Curso ensina que solidão é positiva ao autoconhecimento
PUBLICAÇÃO
quarta-feira, 21 de outubro de 1998
Anna Camanducaia 
Quando se fala em solidão, logo se pensa em carência afetiva, fracasso e frustração. Ninguém encara ou assume a situação com normalidade. O diretor do Instituto Bodhidharma, o filósofo Talal Husseini, afirma que, ao contrário do que as pessoas pensam, a solidão é positiva. Uma ótima oportunidade de autoconhecimento. A palavra vem do grego e significa carência - carência de nós mesmos.
O curso sobre solidão, que ocorre hoje e amanhã, na Associação Cultural Nova Acrópole, em Curitiba, mostra que a solidão é natural (nascemos e morremos sozinhos) e ensina como as pessoas devem lidar com ela. Husseini diz que, nessa situação, não adianta sair para tentar se distrair, atacar a geladeira como forma de compensação ou arranjar casamento. A solução é aproveitar o isolamento para se conhecer. Quando sabemos quem somos, não temos mais conflitos com os outros seres e encontramos a motivação, afirmou.
O autoconhecimento permite o bom convívio em sociedade.
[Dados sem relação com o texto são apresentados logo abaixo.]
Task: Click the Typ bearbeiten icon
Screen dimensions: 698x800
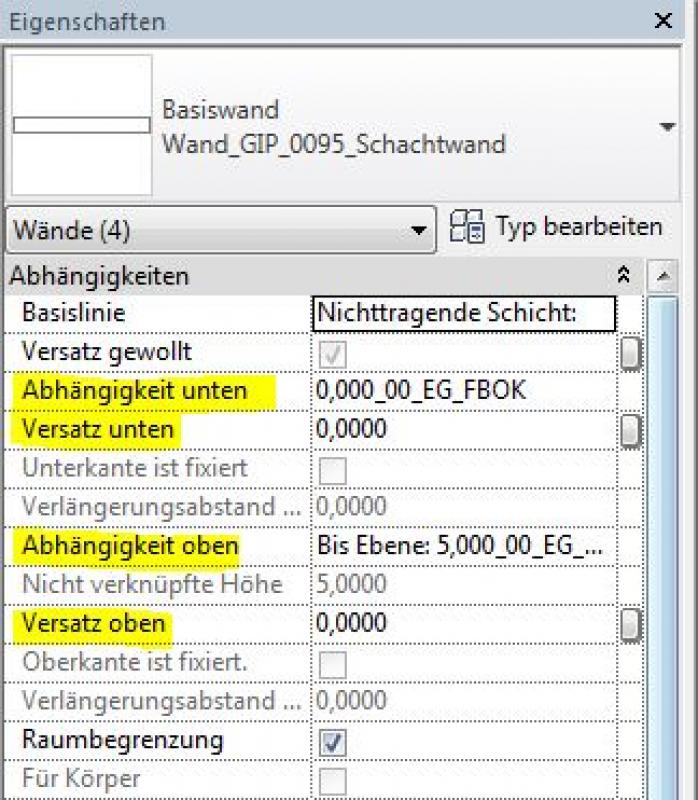Action: click(x=467, y=227)
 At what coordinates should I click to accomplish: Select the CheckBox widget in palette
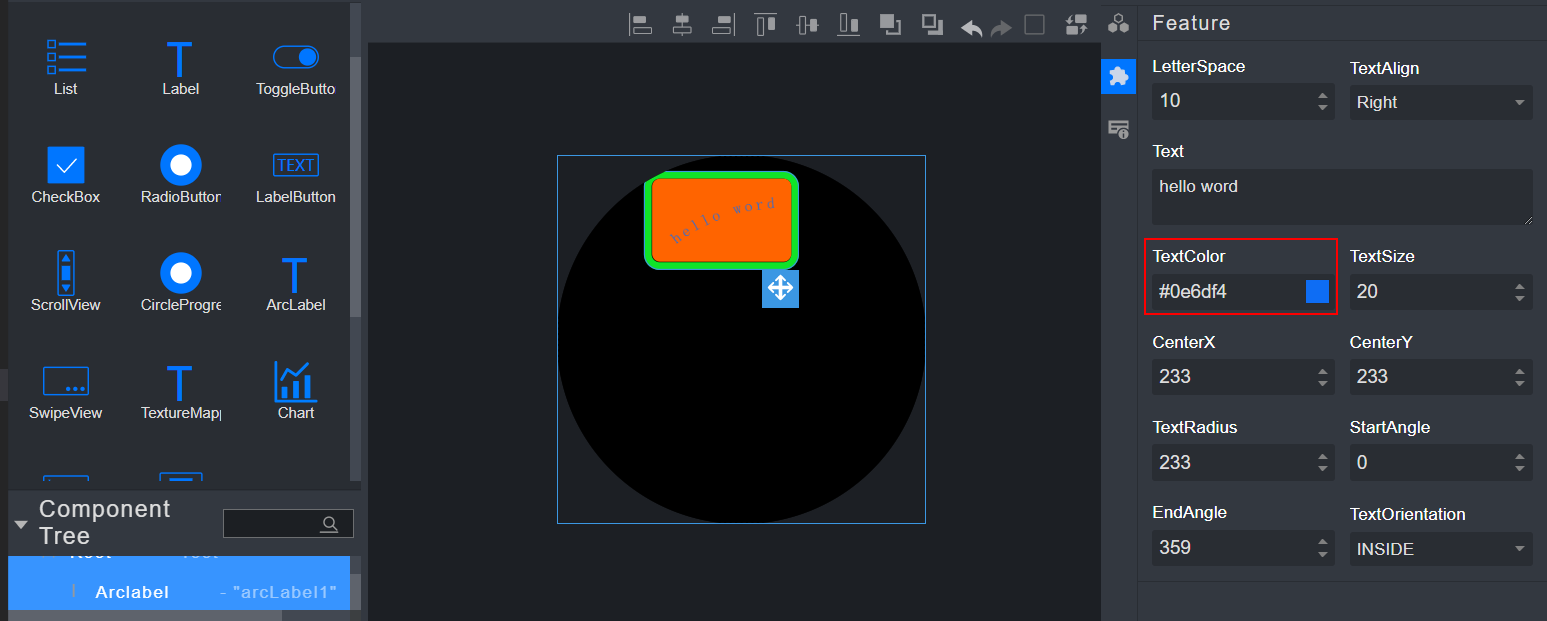pos(66,175)
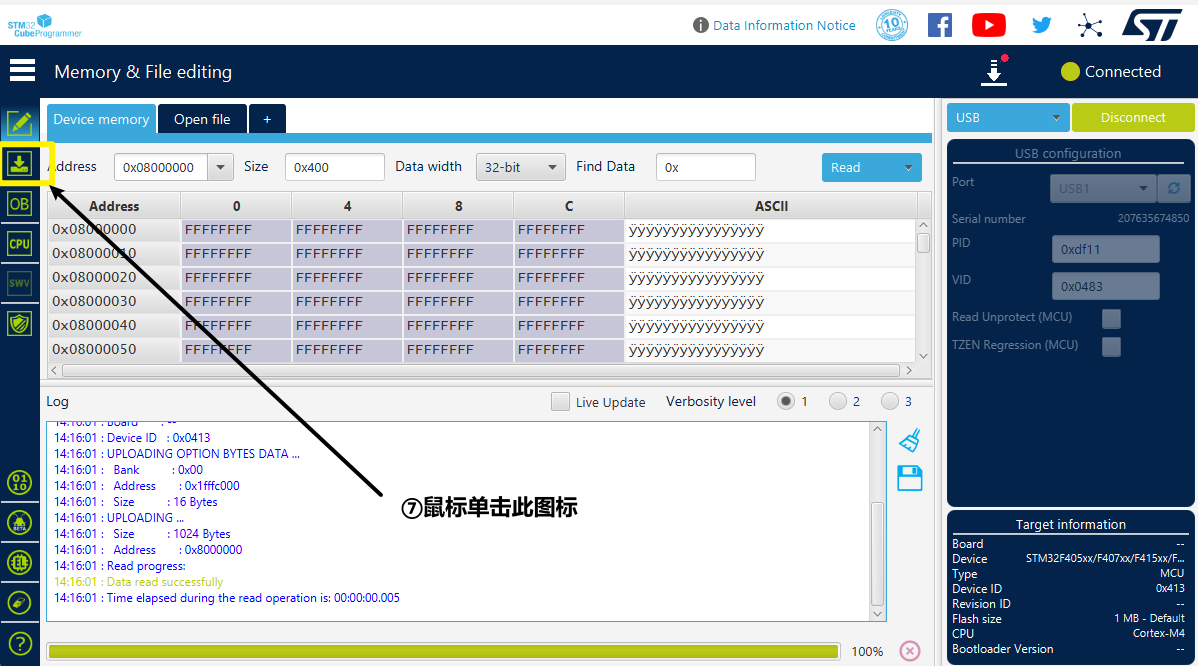Screen dimensions: 1198x666
Task: Open the USB connection type dropdown
Action: click(1008, 118)
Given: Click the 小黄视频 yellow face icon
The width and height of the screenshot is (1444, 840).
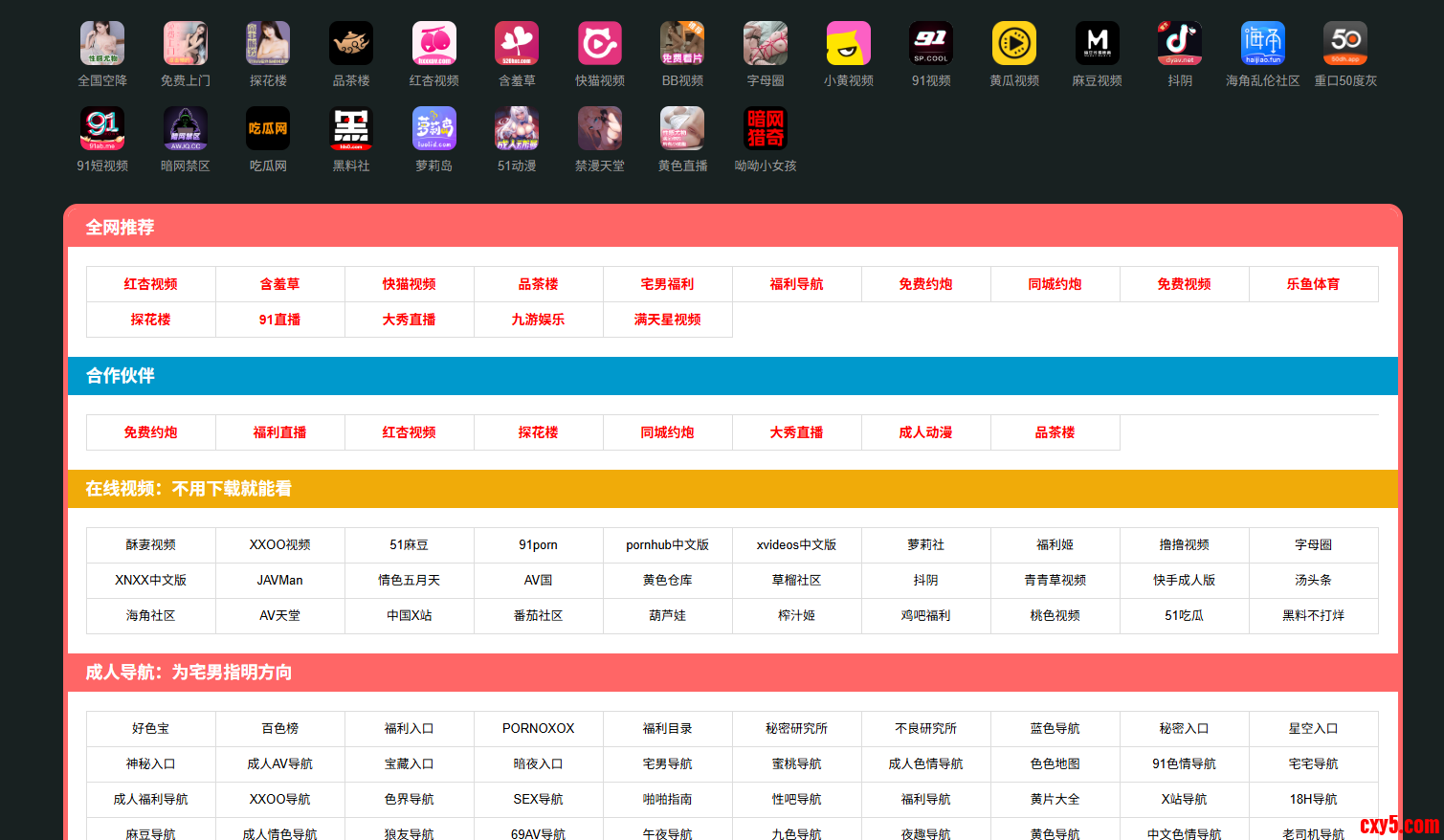Looking at the screenshot, I should [x=848, y=44].
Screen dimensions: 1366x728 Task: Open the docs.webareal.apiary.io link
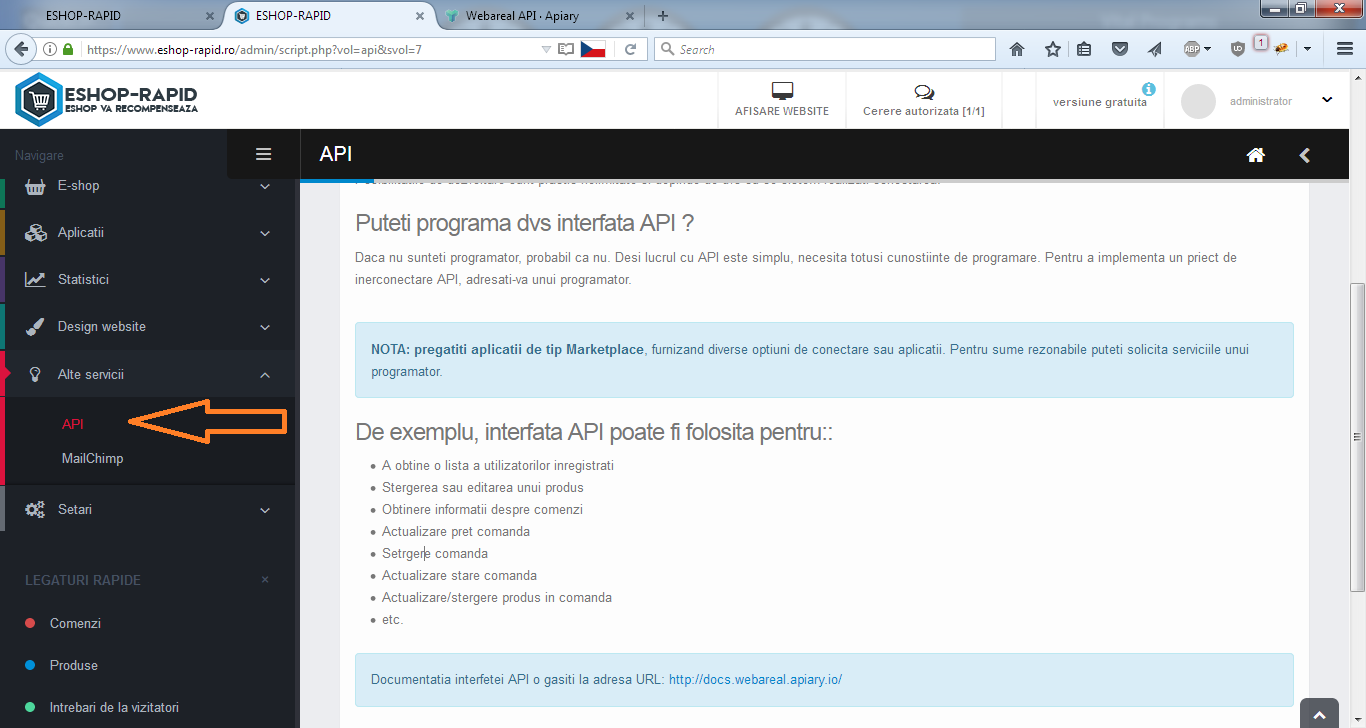point(755,679)
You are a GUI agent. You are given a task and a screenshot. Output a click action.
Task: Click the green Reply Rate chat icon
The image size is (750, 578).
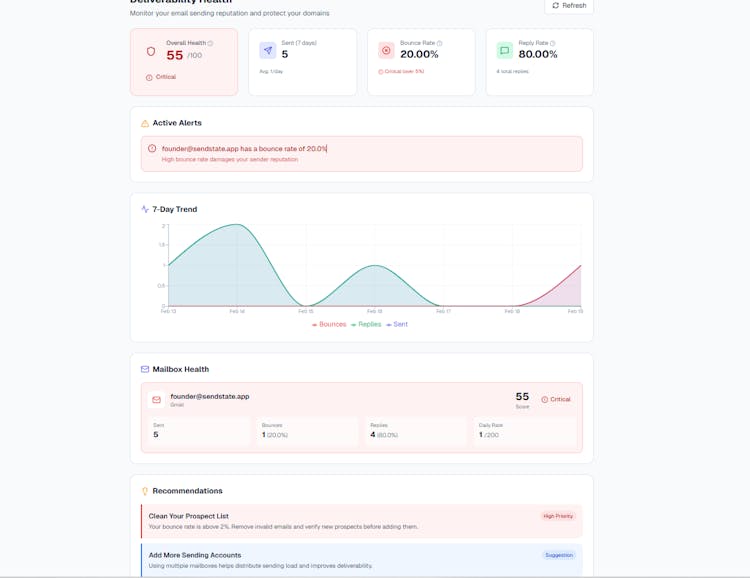click(x=504, y=50)
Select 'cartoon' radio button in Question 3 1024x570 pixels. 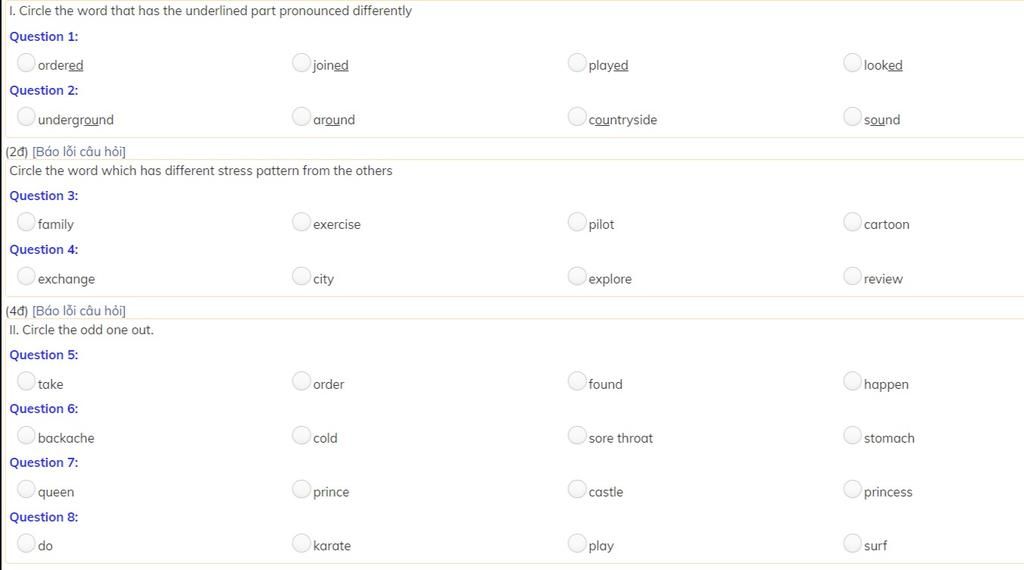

Por isso, o filósofo defende que não é ruim estar só por um tempo, sejam dias ou anos. As pessoas não precisam ficar deprimidas porque estão sozinhas.
Só com o isolamento, os problemas podem ser vistos com mais clareza, e então solucionados. Talvez esteja aí o medo da solidão. A solidão destaca nossas fraquezas. Faz aparecer carências, dificuldades de relacionamento afetivo e profissional, e a insatisfação com a vida, diz o filósofo Michel Isasa. Mesmo assim, seu conselho é encarar os problemas e sofrimentos para saber onde estão as falhas e, assim, viver melhor.